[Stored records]
····················
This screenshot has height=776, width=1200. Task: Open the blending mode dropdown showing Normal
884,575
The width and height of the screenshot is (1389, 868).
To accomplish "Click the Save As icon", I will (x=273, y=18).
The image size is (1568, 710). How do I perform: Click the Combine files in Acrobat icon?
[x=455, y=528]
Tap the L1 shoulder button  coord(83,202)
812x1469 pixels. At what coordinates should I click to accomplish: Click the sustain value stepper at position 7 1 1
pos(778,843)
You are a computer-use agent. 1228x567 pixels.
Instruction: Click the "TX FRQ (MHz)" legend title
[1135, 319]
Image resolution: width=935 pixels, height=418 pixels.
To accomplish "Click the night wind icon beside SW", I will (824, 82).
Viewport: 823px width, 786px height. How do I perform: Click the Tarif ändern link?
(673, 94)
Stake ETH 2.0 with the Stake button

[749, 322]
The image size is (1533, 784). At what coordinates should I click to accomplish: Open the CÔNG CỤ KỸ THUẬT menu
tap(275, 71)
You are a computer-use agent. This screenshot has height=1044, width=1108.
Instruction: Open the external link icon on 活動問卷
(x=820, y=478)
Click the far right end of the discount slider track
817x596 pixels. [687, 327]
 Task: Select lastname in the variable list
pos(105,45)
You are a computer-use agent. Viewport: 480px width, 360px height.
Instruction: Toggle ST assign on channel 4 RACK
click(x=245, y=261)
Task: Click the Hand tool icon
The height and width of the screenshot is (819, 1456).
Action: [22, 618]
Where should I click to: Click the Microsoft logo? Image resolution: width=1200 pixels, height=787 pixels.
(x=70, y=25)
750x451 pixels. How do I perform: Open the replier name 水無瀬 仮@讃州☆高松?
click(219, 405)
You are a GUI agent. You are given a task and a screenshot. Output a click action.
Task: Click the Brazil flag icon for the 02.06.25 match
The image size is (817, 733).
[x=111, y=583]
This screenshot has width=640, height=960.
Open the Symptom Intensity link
····················
**What is needed**
Say how many lines in the records contain the string "computer", and say nothing else.

**Completed exercise**
3